Up Your Score: The Underground Guide to the SAT has been around so long it is no longer "underground." First published in the 1980's, each edition stays fresh by recruiting top-scoring students as co-authors. The 2013-2014 edition is by Larry Burger, Michael Colton, Jaja Liao, Manek Mistry and Paul Rossi.
This guide is intended as a supplement to The Official SAT Study Guide. Up Your Score does not include any practice exercises. Compared to other supplementary guides, this book includes more advice on studying (how to concentrate, how to improve your memory, best time of day to memorize something, etc) stress reduction, and general test-taking strategies. The section on guessing strategies is one of the most interesting of its type that I've read. There is even a section on bubbling technique. Apparently some students take a ridiculously long time to color in the bubbles. Who knew? Most of the tips are of the type you see in every guide, but there are a few new ones here. This guide is more fun than most.
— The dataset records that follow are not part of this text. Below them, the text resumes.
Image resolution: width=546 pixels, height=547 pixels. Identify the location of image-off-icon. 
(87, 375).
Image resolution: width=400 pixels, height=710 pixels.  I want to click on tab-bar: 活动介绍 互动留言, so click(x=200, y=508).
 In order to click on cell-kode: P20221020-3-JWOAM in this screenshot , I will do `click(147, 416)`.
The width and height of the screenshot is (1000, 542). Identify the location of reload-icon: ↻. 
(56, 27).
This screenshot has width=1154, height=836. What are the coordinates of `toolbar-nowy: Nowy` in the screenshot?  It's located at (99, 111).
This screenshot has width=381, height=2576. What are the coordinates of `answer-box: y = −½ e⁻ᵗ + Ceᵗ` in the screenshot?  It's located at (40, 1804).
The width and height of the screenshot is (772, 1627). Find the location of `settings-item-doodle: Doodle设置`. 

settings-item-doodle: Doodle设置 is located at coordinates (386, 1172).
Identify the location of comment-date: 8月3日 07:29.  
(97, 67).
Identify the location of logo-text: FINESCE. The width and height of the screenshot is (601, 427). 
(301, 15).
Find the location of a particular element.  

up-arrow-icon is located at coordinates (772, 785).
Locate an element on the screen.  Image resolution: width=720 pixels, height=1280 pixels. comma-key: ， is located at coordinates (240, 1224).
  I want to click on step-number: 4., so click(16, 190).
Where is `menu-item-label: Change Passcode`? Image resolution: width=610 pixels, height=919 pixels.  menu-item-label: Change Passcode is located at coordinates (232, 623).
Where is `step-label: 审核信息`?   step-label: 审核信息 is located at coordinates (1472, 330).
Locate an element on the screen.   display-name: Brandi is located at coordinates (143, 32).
When it comes to content, there isn't much here. One third of the book is devoted to vocabulary. The book doesn't have a whole lot to say on the rest of the critical reading section. There are 600 words in the vocabulary list. The bad news: they are arranged alphabetically instead of by meaning. The good news: after dozen words or so there is a silly alliterative story using those words designed to help you remember them. Another thing this book does well is to distinguish between words you might need to know to answer the vocabulary questions at the beginning and literary terms you might need to know to answer the passage content questions.
The math section begins on such an elementary level that, honestly, if you don't know how to do that then you aren't the sort of person who can learn math from a book. It then proceeds to brush lightly over far too much material without either giving an opportunity to practice or referring you to appropriate problems in The Official Guide.
The writing section is short and tries to cover both the multiple choice content and essay advice.
I picked up a copy at BJ's for under $10, so the price isn't all that bad. However, if you've already read another guide, this one doesn't have enough new stuff to make it worth buying. Check a copy out at your school or local library and then read just the useful bits. If this will be your first guide it's worth the price, although if you find out that you need more intensive help in a particular section, this one won't cut it for you.